# Problem
What is needed is an exact retyping of the records below, from the first line through the line that contains "Switch to the Maps".

_____

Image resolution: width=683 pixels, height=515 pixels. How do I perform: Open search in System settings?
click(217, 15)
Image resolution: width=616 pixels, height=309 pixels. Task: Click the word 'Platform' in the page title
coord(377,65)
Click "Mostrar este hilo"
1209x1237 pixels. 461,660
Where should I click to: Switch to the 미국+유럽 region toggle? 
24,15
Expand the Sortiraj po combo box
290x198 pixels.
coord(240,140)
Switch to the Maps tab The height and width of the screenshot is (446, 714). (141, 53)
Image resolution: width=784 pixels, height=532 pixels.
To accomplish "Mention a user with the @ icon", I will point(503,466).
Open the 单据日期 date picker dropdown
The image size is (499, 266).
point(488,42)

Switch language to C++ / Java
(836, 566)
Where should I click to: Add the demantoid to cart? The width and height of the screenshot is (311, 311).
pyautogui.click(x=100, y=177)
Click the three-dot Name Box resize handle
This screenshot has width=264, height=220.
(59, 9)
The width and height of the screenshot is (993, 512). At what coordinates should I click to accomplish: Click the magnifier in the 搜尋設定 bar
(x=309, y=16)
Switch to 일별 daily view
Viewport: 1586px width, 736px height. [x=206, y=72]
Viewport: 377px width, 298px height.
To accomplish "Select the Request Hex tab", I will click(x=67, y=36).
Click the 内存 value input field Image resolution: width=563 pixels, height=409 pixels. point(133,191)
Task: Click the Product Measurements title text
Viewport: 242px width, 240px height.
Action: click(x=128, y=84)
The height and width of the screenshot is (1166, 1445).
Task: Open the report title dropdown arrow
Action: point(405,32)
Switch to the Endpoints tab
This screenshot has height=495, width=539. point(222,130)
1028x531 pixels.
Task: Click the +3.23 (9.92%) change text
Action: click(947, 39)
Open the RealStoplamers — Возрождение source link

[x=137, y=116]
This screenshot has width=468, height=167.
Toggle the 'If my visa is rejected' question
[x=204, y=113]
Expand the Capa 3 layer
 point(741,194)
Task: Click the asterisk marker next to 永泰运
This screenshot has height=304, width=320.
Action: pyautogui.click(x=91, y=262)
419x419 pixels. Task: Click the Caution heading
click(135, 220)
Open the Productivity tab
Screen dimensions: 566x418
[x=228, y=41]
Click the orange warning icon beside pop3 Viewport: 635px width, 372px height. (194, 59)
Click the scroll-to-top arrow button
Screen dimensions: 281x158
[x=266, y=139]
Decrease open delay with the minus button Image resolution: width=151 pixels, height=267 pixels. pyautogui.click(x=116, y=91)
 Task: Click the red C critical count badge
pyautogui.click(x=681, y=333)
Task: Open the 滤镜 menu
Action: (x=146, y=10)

_____

# Answer section
Image resolution: width=683 pixels, height=515 pixels. How do I perform: Open search in System settings?
click(217, 15)
Image resolution: width=616 pixels, height=309 pixels. Task: Click the word 'Platform' in the page title
coord(377,65)
Click "Mostrar este hilo"
1209x1237 pixels. 461,660
Where should I click to: Switch to the 미국+유럽 region toggle? 
24,15
Expand the Sortiraj po combo box
290x198 pixels.
coord(240,140)
Switch to the Maps tab The height and width of the screenshot is (446, 714). (141, 53)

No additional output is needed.